Pourquoi les femmes en couple ont-elles de moins en moins d’amis ?

À l’occasion de la sortie de son livre « Elles vécurent heureuses » (Stock), la journaliste Johanna Cincinatis explique pourquoi, au fil de la vie, l’amitié est mise en retrait au détriment du couple, et livre ses pistes pour bâtir un nouveau modèle social. Et si l’amitié parvenait à se faire une place de choix dans nos vies, au même titre que la quête amoureuse ?
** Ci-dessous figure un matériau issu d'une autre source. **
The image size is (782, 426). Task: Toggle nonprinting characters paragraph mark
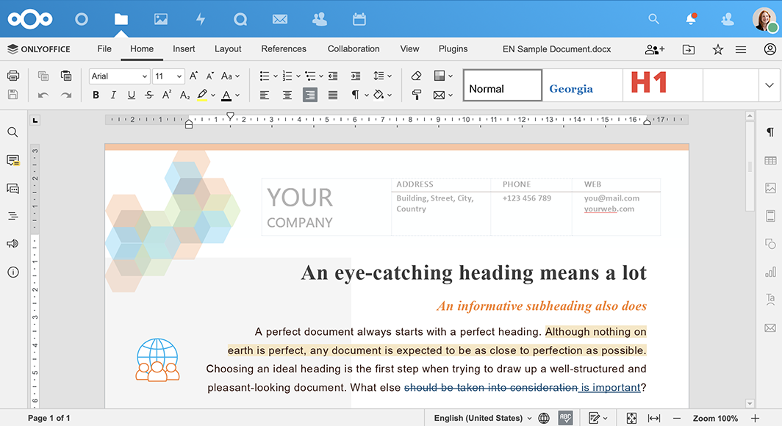[356, 95]
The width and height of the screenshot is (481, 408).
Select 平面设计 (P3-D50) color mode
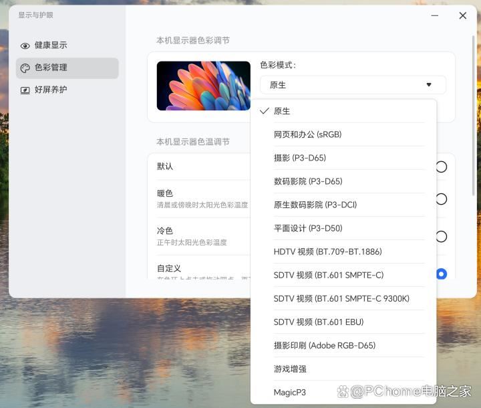tap(307, 228)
À l’enfance et à l’adolescence, il est coutume d’imaginer avec son cercle d’amies proches rester « amies pour la vie ». Qui n’a pas rêvé d’imiter les héroïnes de ses films et surtout séries préférées, et de se retrouver toutes ensemble, chaque samedi, telles Carrie, Samantha, Charlotte et Miranda de « Sex and The City », pour débriefer sa semaine ? Si la fiction donne envie, la réalité est parfois plus compliquée. Malgré les nombreuses évolutions sociétales, la vie privée des femmes – une fois bien installées dans la vie active – a tendance à se résumer en deux catégories : en couple ou célibataires. Quand on ne vit pas dans un monde idéal créé par la pop culture, après les études et les premiers boulots, le nombre d’amies diminuent donc, et le temps qu’on leur accorde aussi. 
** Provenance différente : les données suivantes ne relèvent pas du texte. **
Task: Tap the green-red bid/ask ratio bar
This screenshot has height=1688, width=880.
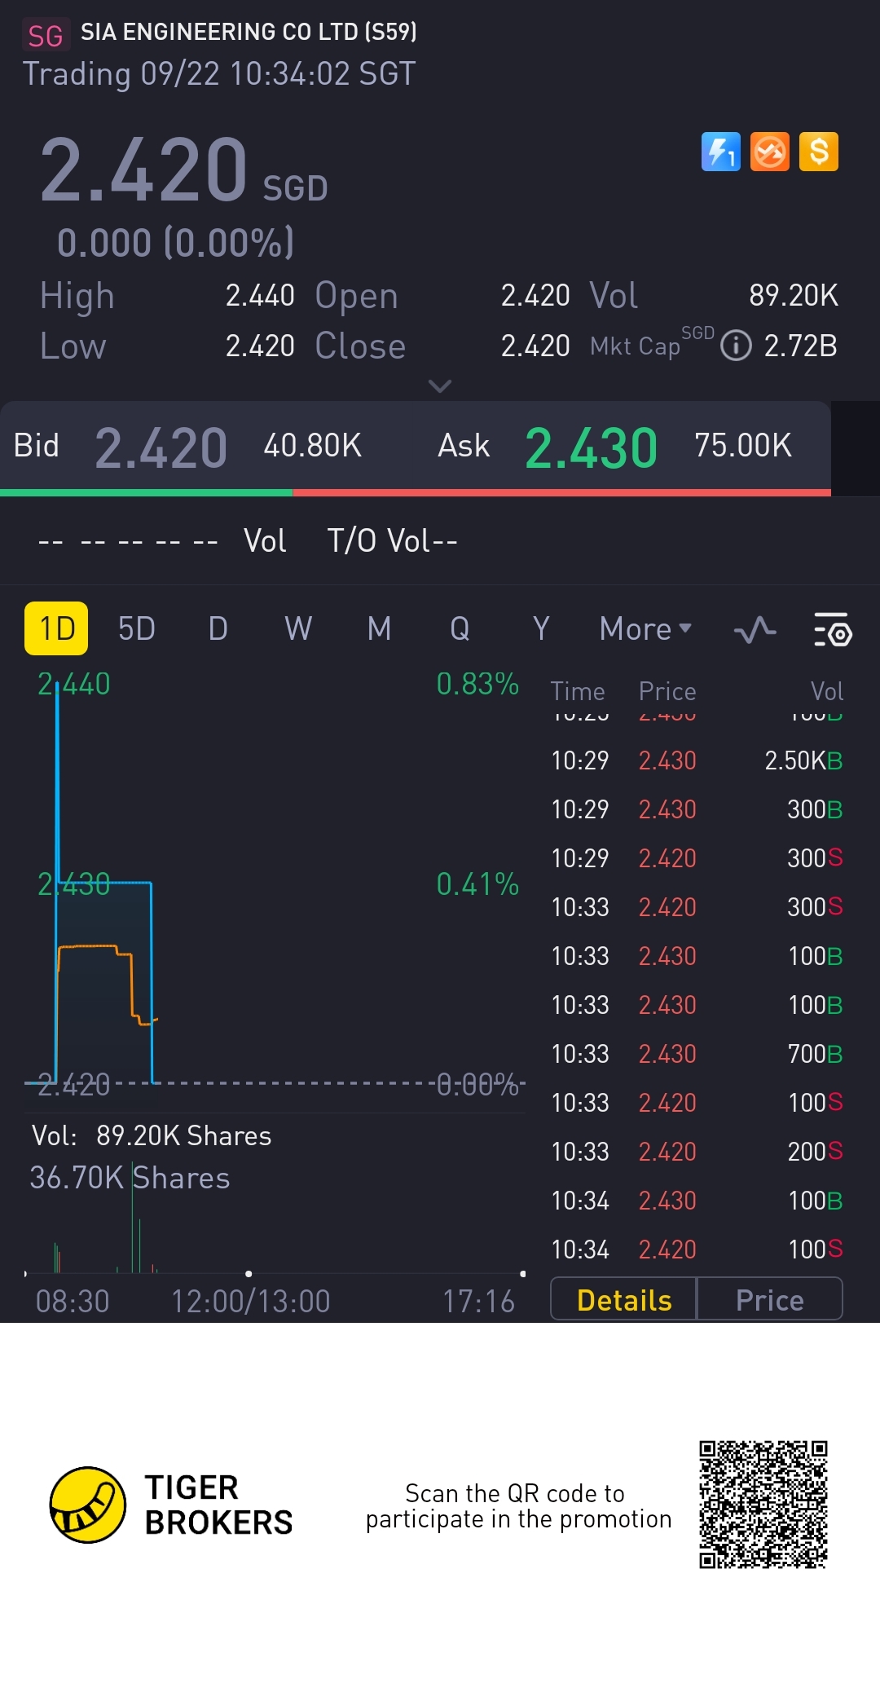Action: point(416,492)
Dans « Elles vécurent heureuses » (éditions Stock), une enquête conviant également ses expériences personnelles, la journaliste Johanna Cincinatis se concentre principalement sur les relations amicales entre femmes à l’âge adulte, et invite à les percevoir comme notre meilleur atout. S’il est question de l’invisibilisation de l’amitié entre femmes jusqu’à il y a quelques siècles encore, de leurs représentations à l’écran et du poids que joue le couple hétérosexuel et monogame dans l’amitié, l’autrice s’interroge aussi sur la façon dont le couple devient central dans la vie d’une femme au détriment de ses relations amicales. 
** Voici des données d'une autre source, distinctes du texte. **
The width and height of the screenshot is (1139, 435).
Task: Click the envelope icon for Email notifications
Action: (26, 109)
Le couple, briseur d’amitiés ? 

L’écriture du livre est d’ailleurs parti d’un constat personnel, confie Johanna Cincinatis : « L’amitié a toujours été un socle de ma vie affective. Plus les années passent, plus je me rends compte qu’elles s’étiolent au cours de la vie. » Le pivot arrive, en général, autour de la trentaine, où deux voies s’offrent aux femmes, rappelle l’autrice : « prendre la voie du couple ou celle du célibat ». Avec l’idée que « l’amitié puisse être une troisième voie, un cadre de vie affectif et social à part entière », elle pointe du doigt le rôle de l’État dans la prédominance du couple hétérosexuel : « Tant que l’État favorise un modèle, une façon d’aimer, qui consiste à construire sa vie avec la personne avec qui on partage une sexualité, il est difficile de faire perdurer d’autres liens au moment où l’on se construit de façon socio-économique – quitter la maison parentale, débuter la vie active, construire une famille… » 

Si le couple n’est plus forcément présenté comme la norme ou un but en soi ces dernières années, il reste prédominant avec un mariage sur deux se terminant par un divorce. « La mise en couple constitue un facteur inhibant des amitiés », écrit-elle dans son essai, s’appuyant aussi sur les recherches du sociologue François Héran, qui qualifie la jeunesse de « temps privilégié des amitiés » avant que le travail et la famille prennent le dessus.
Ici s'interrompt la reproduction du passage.